A cadeia da carne Hereford avança em um movimento de reposicionamento no mercado brasileiro, com foco na ampliação da escala de produção e na aproximação com o consumidor final. O tema foi central nas discussões realizadas durante a Nacional Hereford e Braford 2026, no Parque de Exposições Assis Brasil, em Esteio (RS), no Fórum da Carne Hereford, que ocorreu nesta quinta-feira (23).
O debate reuniu produtores, indústria e especialistas e indicou que o desafio atual vai além da produção. A prioridade passa por consolidar a presença da carne certificada nos pontos de venda e tornar mais claro ao consumidor o diferencial do produto.
Dados apresentados no encontro indicam que o Brasil exportou, em 2025, 263 mil toneladas de carne Hereford para países como México, Portugal, Itália, Canadá e Suíça, reforçando o potencial de crescimento da cadeia. O debate reuniu produtores, indústria e especialistas e indicou que o desafio atual vai além da produção. A prioridade passa por consolidar a presença da carne certificada nos pontos de venda e tornar mais claro ao consumidor o diferencial do produto.
O presidente da Associação Brasileira de Hereford e Braford (ABHB), Eduardo Soares, afirmou que a entidade trabalha para ampliar esse posicionamento no mercado. “Precisamos avançar não só na produção, mas na forma como essa carne chega e é percebida pelo consumidor”, destacou. Segundo Soares, o momento exige ajustes em toda a cadeia. “Hoje, os resultados são construídos nos detalhes. Precisamos de eficiência na produção, mas também de um mercado estruturado para absorver esse produto”, afirmou.
O gerente executivo da ABHB, Felipe Azambuja, apontou que o crescimento do programa Carne Hereford já indica avanço nesse processo, mesmo com desafios operacionais. “Estamos aumentando o número de animais, mas o próximo passo é garantir consistência e presença no mercado”, explicou.
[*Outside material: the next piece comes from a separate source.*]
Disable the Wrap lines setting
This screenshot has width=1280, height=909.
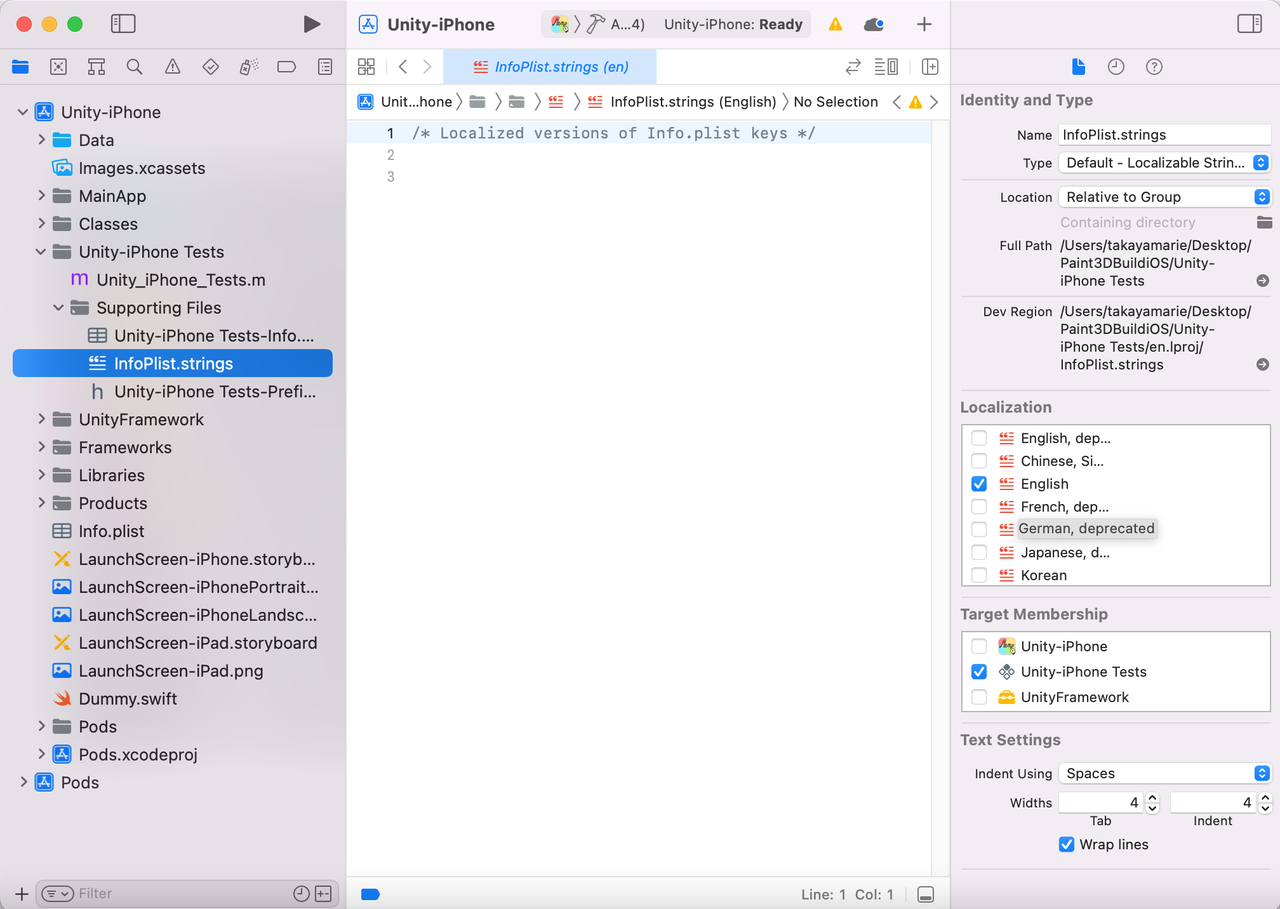pos(1066,844)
Criado em 1998, o programa é considerado um dos primeiros modelos de certificação de carne bovina no Brasil e serve como base para a expansão atual da marca. Azambuja destacou que há espaço para crescimento, especialmente no mercado interno. “Temos escala para crescer e uma genética reconhecida. O desafio agora é transformar isso em presença contínua no mercado”, disse.
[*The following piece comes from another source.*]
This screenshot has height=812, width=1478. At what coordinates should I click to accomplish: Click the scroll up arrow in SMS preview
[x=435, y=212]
A consultora do programa Carne Hereford, Ana Doralina Menezes, reforçou que a comunicação é um dos principais pontos dessa estratégia. Segundo ela, o consumidor já toma decisões mais criteriosas no momento da compra. “O cliente compara produtos e busca entender o que está levando. Se não comunicarmos bem, perdemos espaço”, afirmou.
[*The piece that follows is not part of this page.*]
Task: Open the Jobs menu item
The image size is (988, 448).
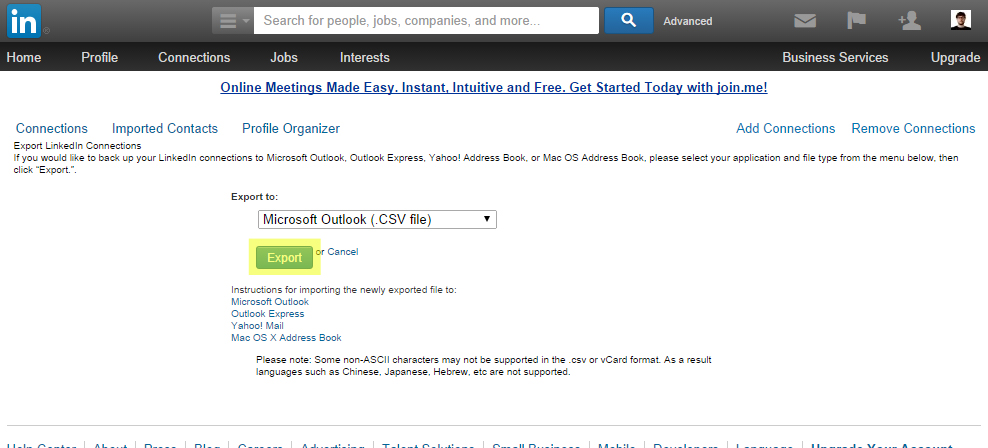Action: click(x=284, y=58)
Ana Doralina ressaltou que o selo de certificação precisa ser compreendido pelo público. “O consumidor precisa reconhecer que a carne Hereford entrega um padrão diferenciado. Sem essa clareza, a decisão acaba sendo baseada apenas no preço”, explicou.
A consultora também apontou que a exposição do produto no varejo e em restaurantes necessita ser ajustada. “Mesmo quando a carne está disponível, muitas vezes falta informação no ponto de venda para sustentar a escolha do consumidor”, disse.